§ Job: Pick out every line of the material that contains the word "Where" and copy each of those lines in full.

— start Data for the task —

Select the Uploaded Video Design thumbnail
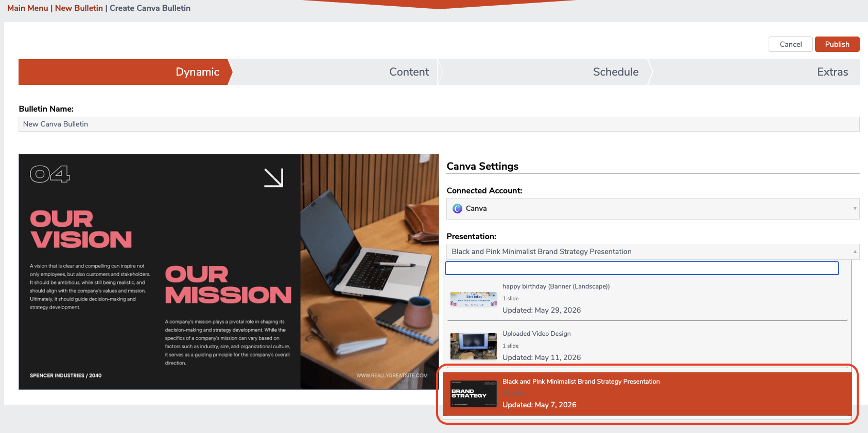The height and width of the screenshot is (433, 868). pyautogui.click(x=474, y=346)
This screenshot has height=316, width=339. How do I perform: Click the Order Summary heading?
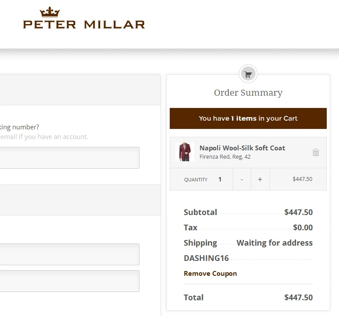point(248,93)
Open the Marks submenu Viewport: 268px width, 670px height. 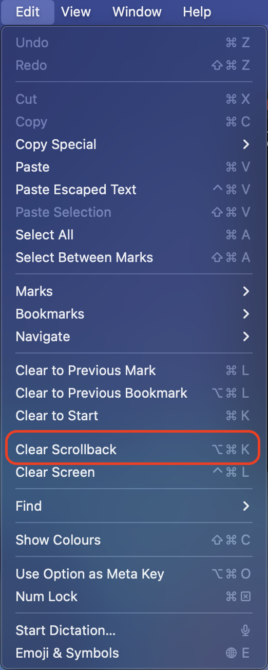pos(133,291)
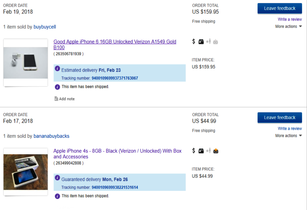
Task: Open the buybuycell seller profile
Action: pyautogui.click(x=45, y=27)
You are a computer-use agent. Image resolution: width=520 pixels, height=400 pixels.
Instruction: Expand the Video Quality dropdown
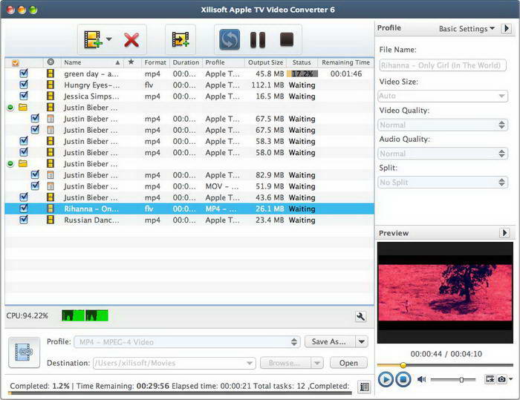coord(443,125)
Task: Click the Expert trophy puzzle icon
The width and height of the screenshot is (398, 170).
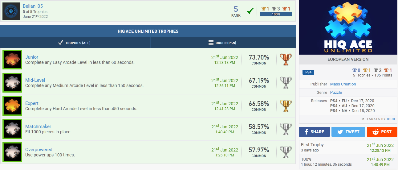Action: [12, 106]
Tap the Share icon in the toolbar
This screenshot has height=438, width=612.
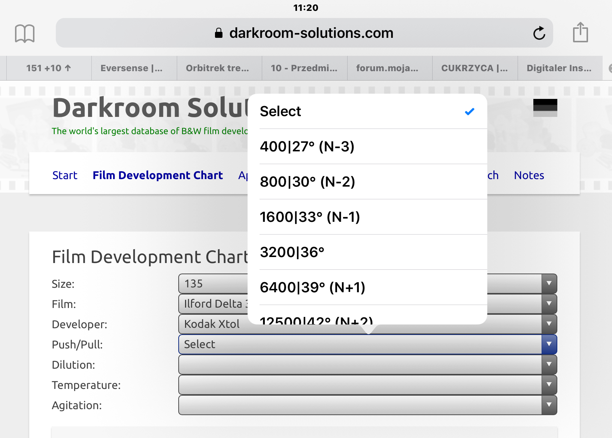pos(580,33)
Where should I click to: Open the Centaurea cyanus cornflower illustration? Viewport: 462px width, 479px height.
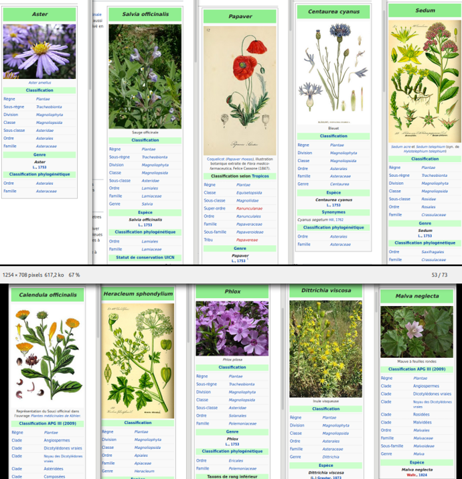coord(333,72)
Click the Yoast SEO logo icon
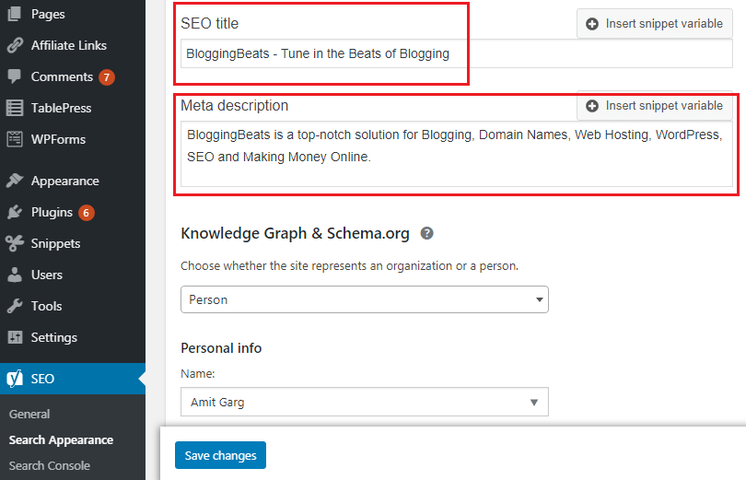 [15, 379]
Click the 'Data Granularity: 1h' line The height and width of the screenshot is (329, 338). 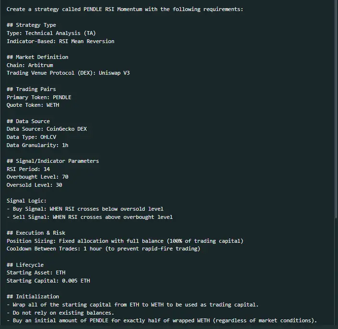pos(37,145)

— end Data for the task —
— start Data for the task —

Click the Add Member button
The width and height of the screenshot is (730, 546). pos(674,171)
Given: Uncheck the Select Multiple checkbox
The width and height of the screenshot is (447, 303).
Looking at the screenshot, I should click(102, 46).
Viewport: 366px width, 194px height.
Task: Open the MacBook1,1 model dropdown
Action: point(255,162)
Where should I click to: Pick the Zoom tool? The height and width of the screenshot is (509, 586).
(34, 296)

— end Data for the task —
— start Data for the task —

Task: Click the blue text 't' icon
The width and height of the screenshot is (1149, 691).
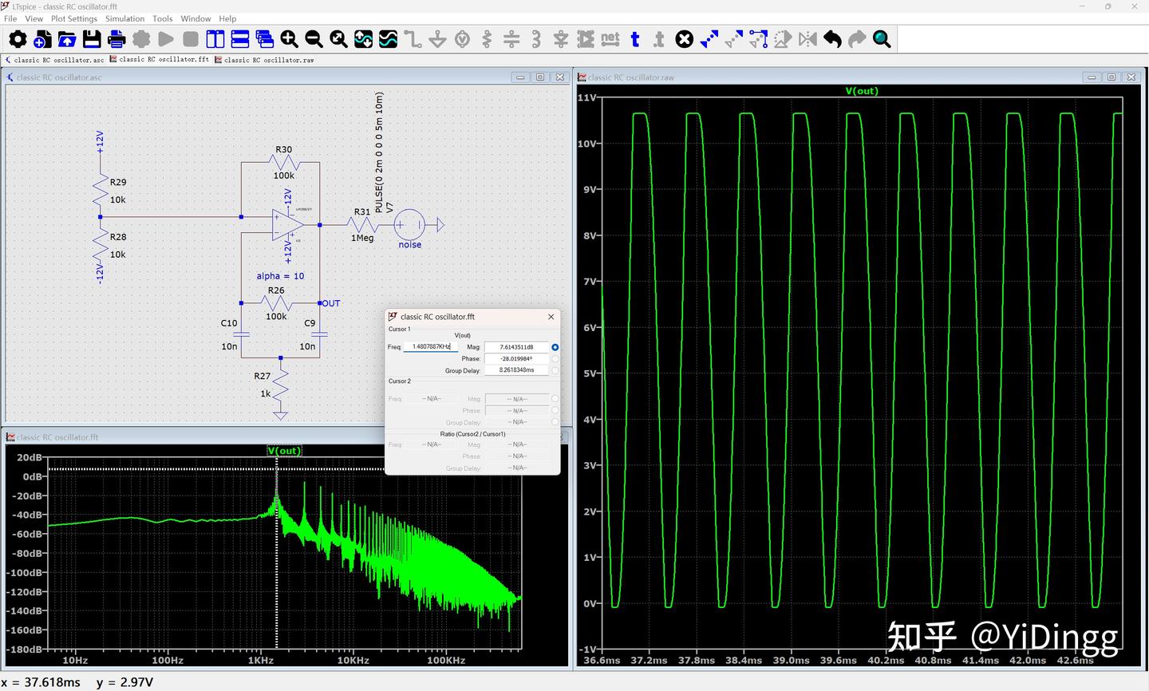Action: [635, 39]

— end Data for the task —

§ Answer:
Where should I click to: Open the Centaurea cyanus cornflower illustration? Viewport: 462px width, 479px height.
Where should I click to: Pick the Zoom tool? The height and width of the screenshot is (509, 586).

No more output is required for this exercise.